EXERCISE DETAILS: Return only the stretch of the material below that begins with the line containing "For every named" and ends with the line containing "特定商取引法に基づく表記（返品等）", exactly; both of those lines belong to it.

DATASET ENTRIES:
___

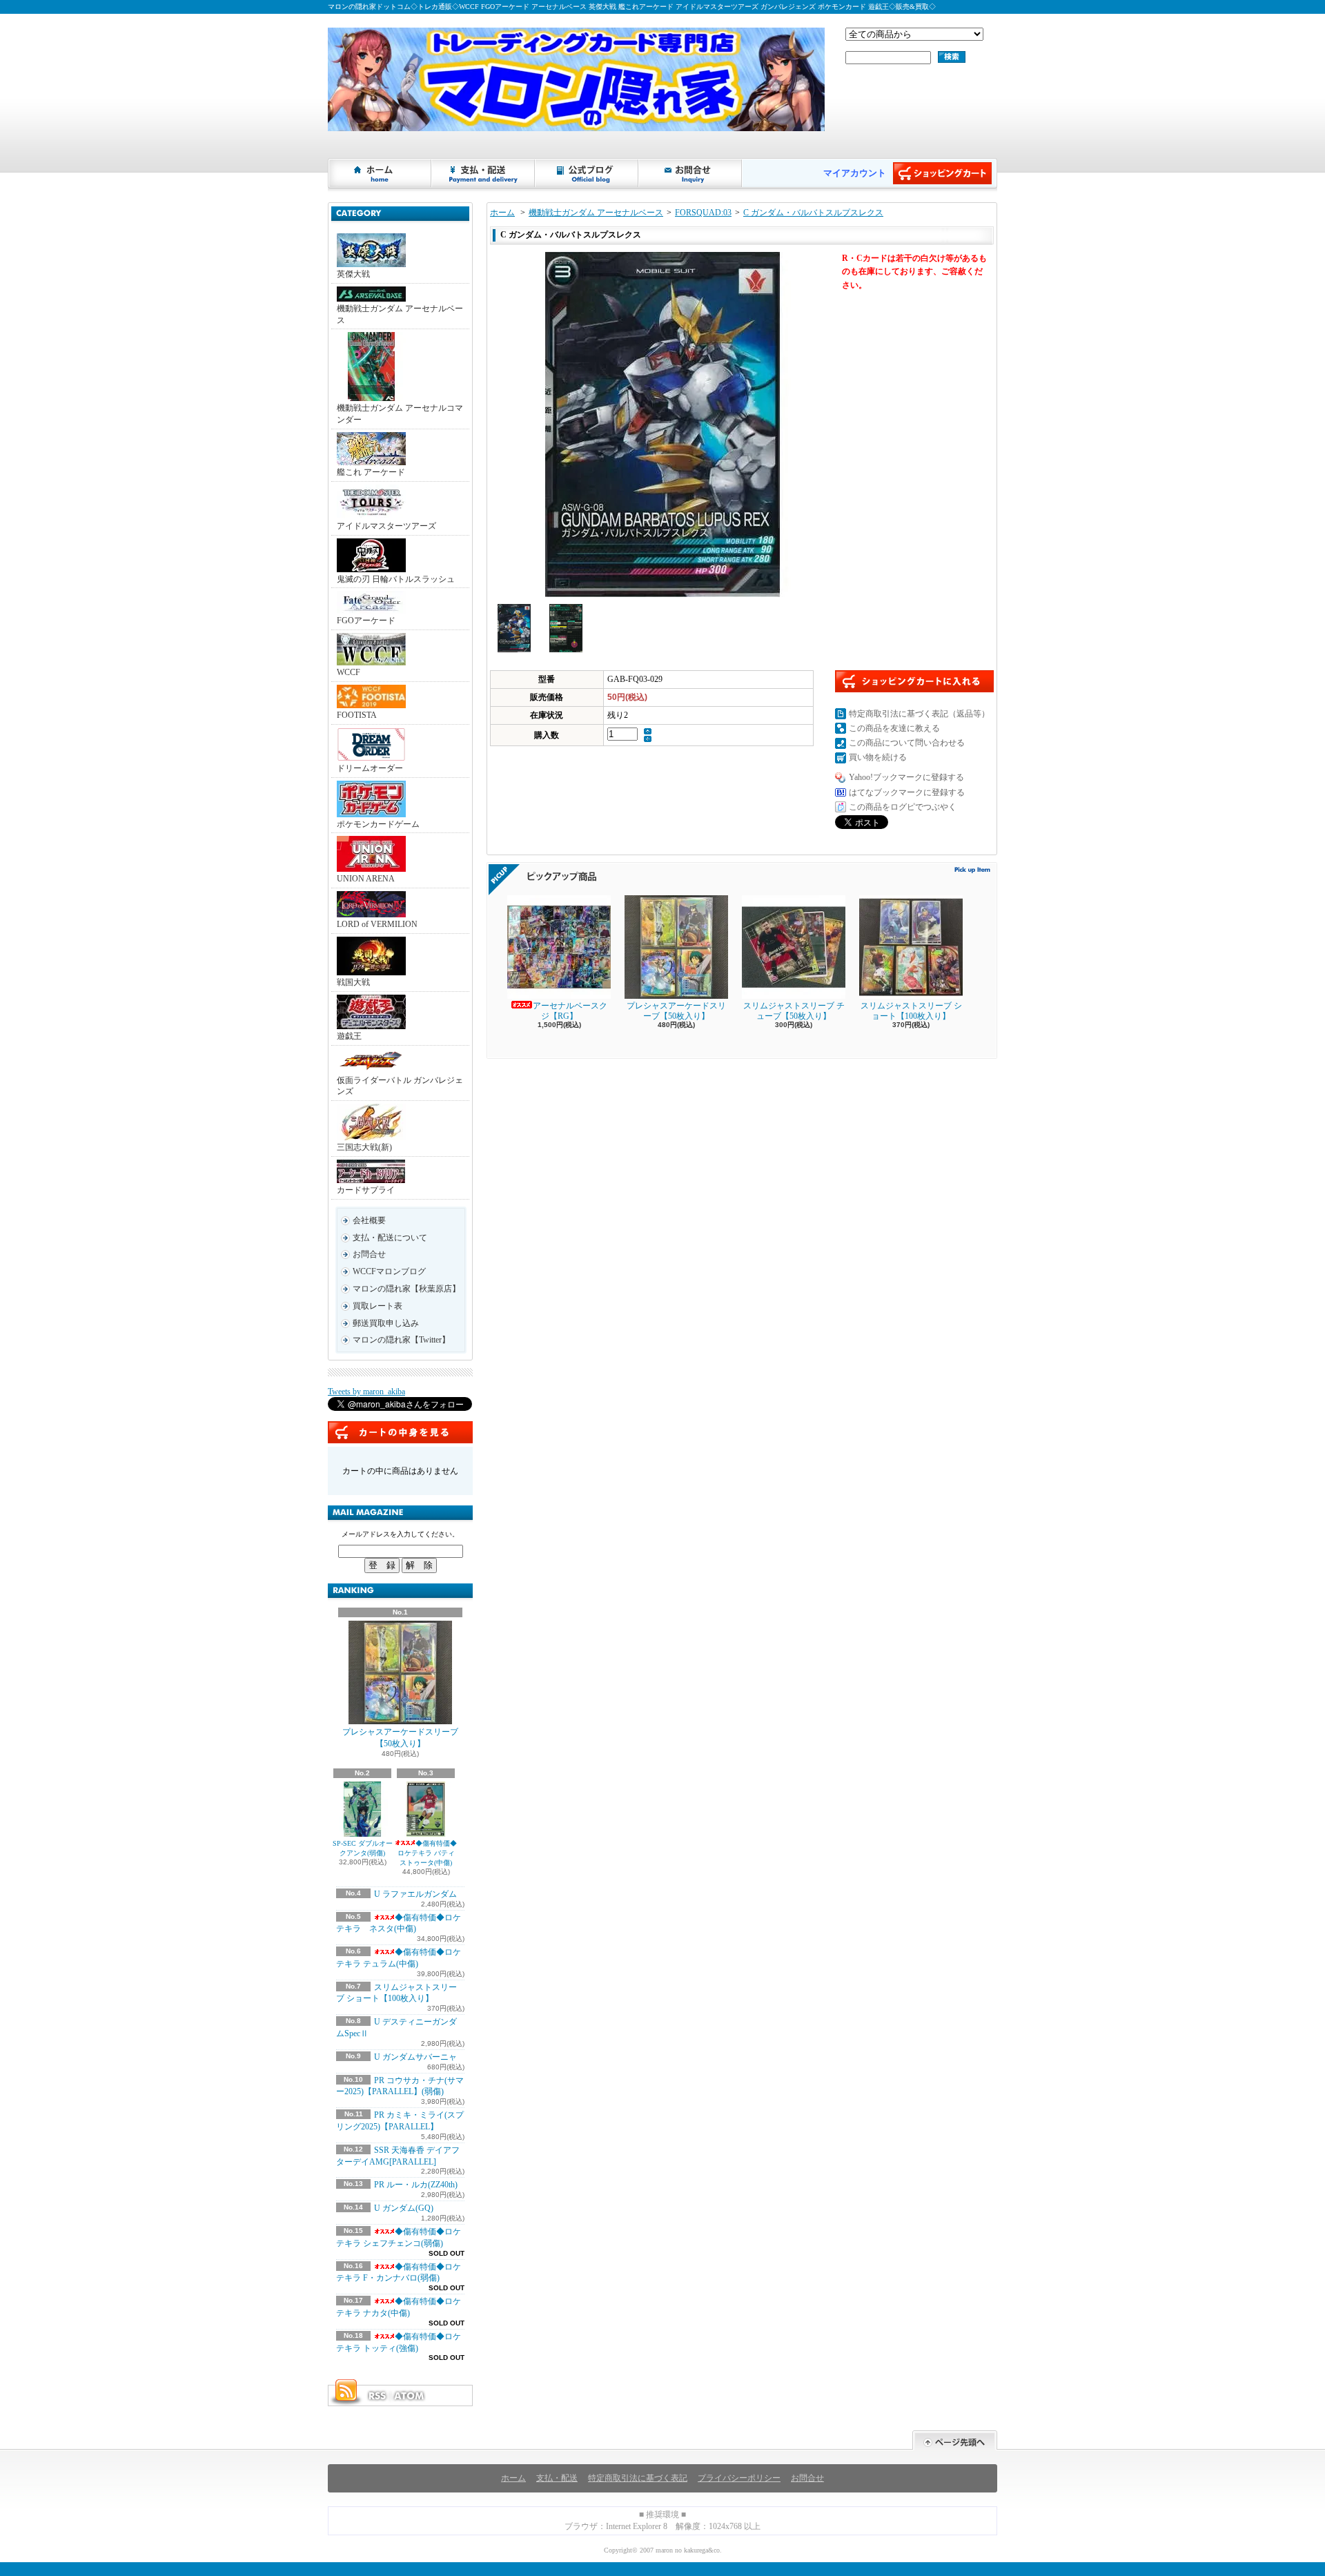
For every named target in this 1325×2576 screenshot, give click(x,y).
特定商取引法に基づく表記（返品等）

___

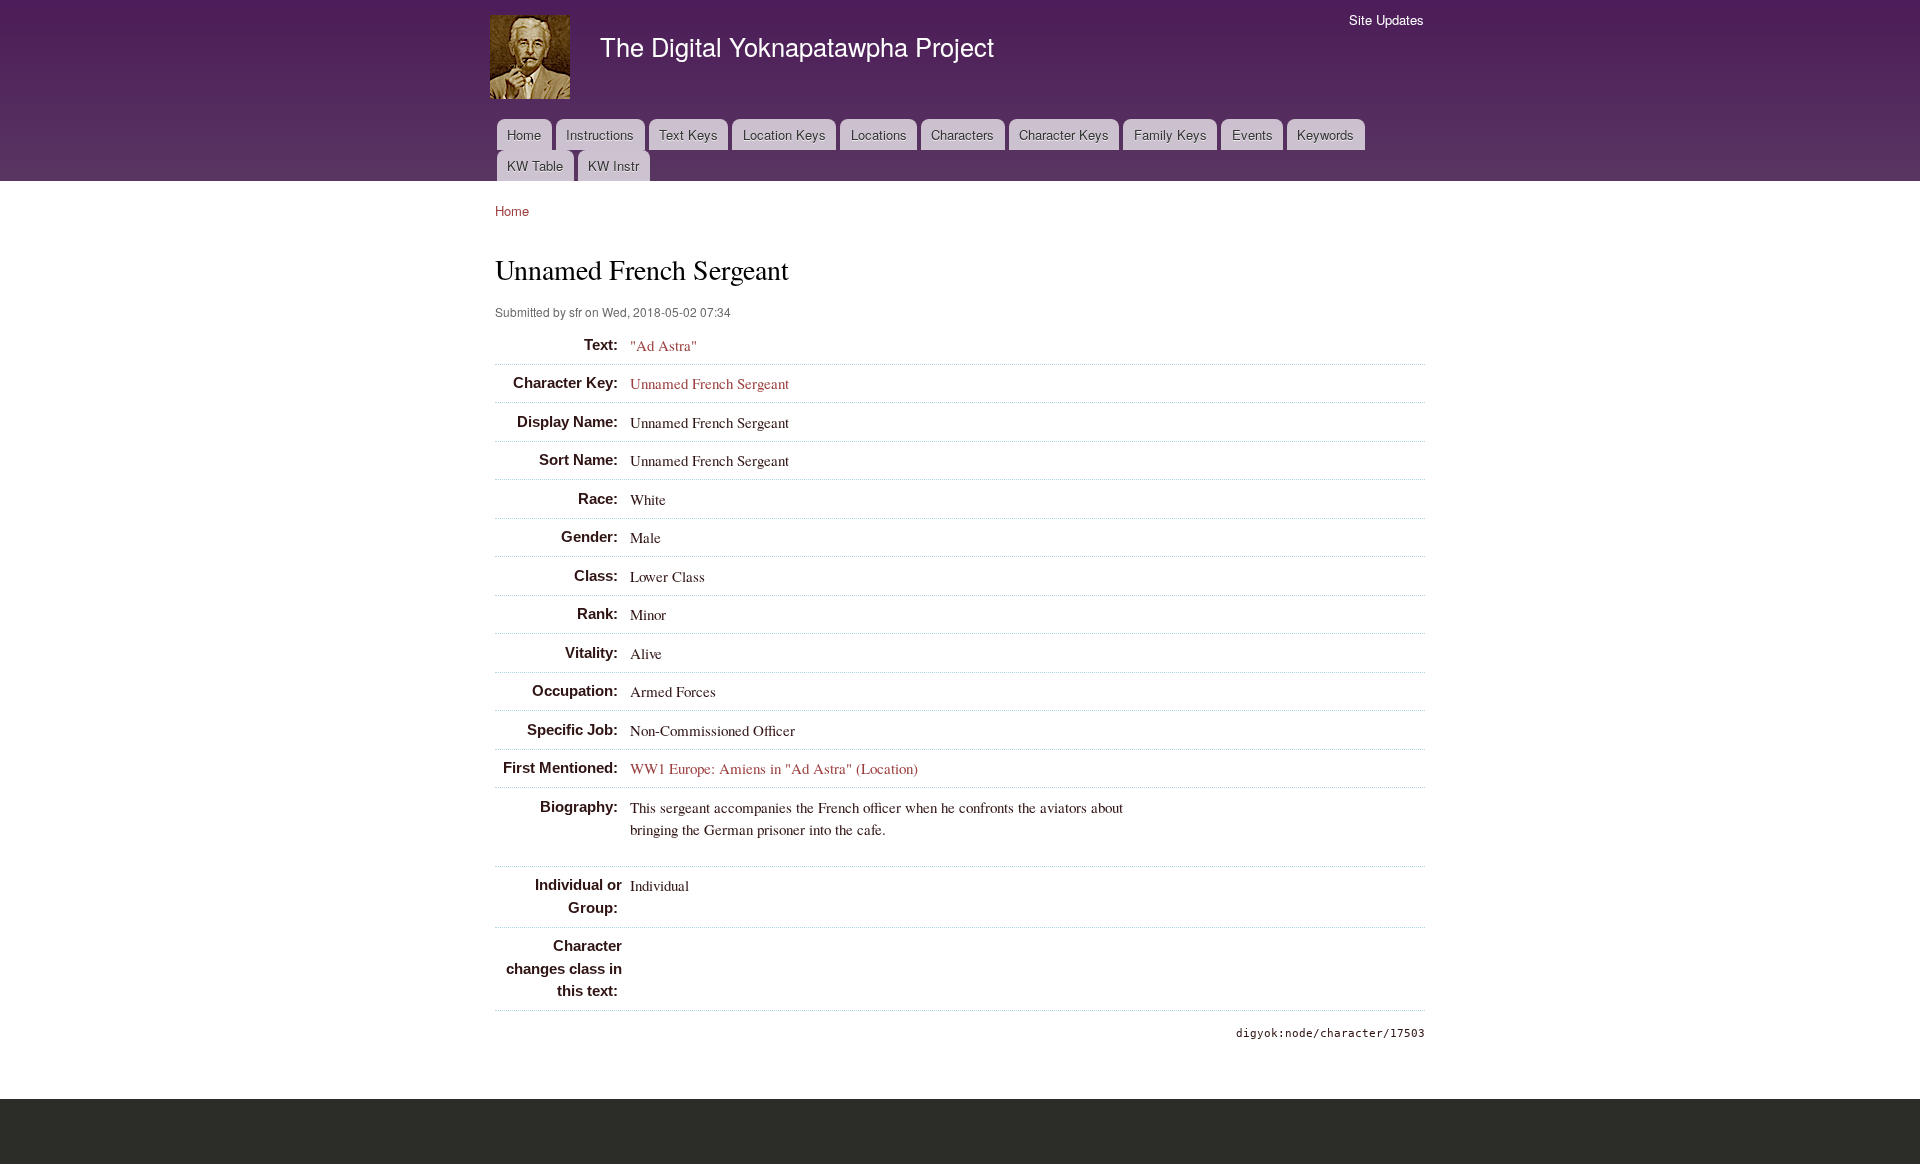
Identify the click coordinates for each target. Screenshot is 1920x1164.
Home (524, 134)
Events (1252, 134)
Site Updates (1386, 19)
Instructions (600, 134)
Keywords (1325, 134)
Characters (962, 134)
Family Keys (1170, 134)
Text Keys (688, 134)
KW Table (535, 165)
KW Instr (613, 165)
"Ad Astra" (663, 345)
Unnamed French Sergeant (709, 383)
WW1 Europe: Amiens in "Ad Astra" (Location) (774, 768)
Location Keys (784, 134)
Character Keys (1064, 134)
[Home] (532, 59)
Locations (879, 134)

___

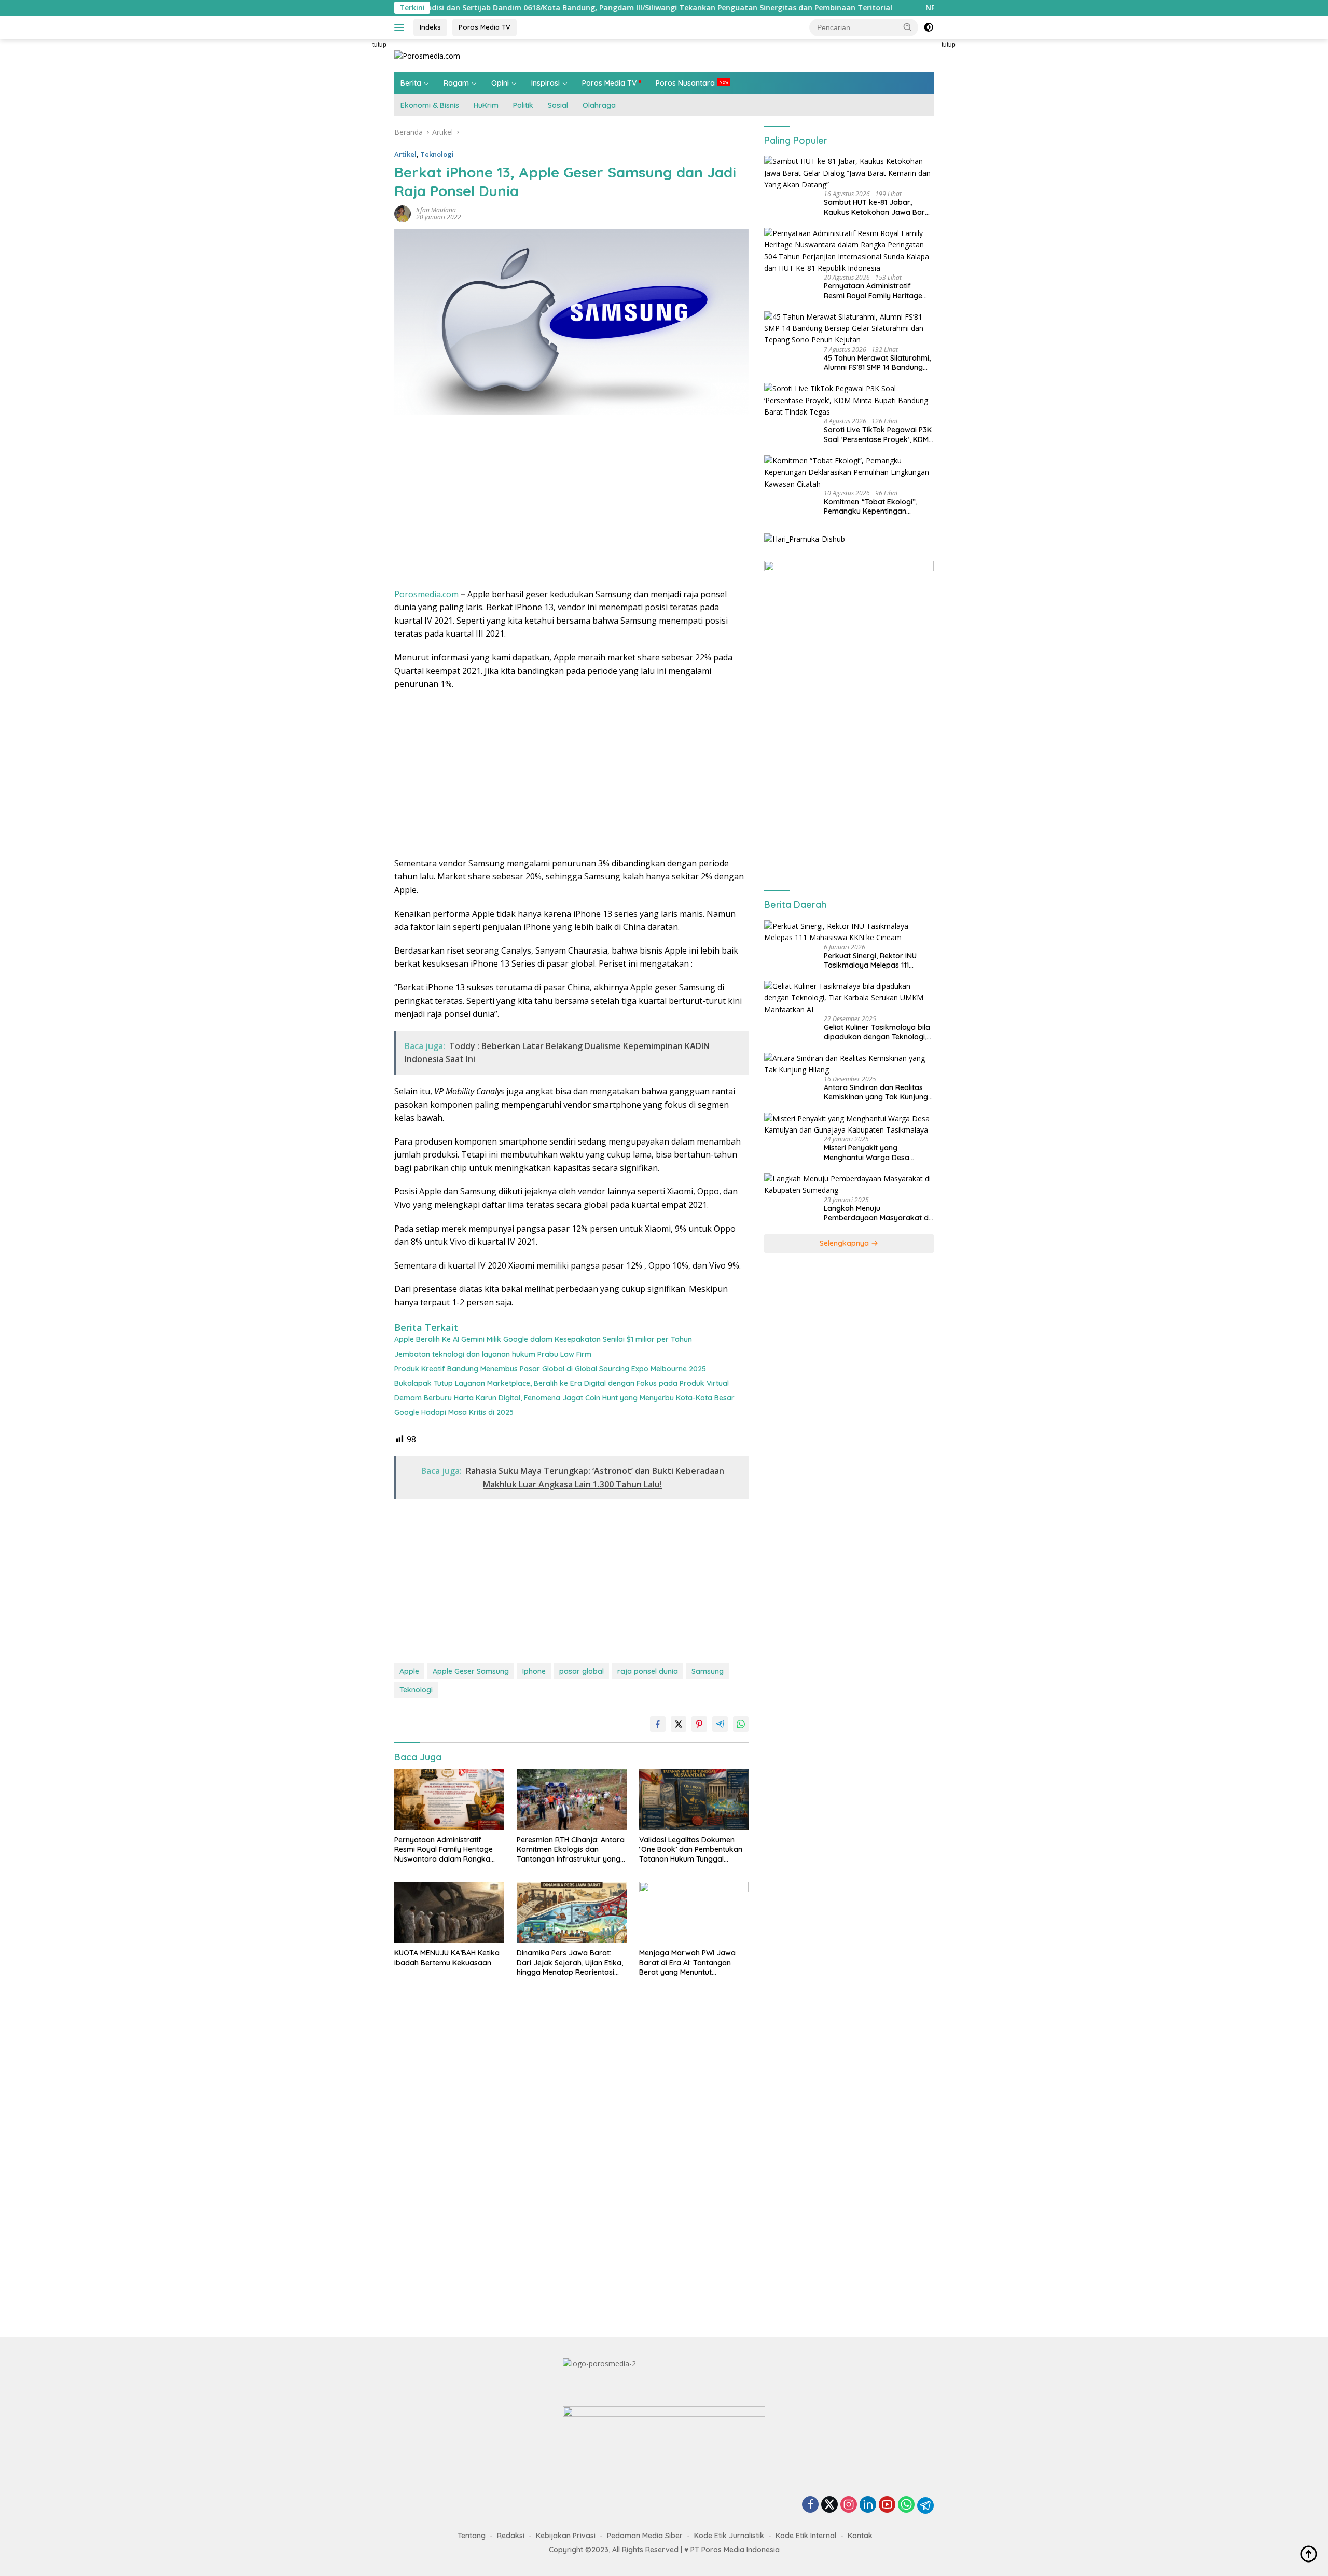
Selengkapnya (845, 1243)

___

EXERCISE RESPONSE:
For every named target in this 1325×2576 screenshot, give click(x,y).
特定商取引法に基づく表記（返品等）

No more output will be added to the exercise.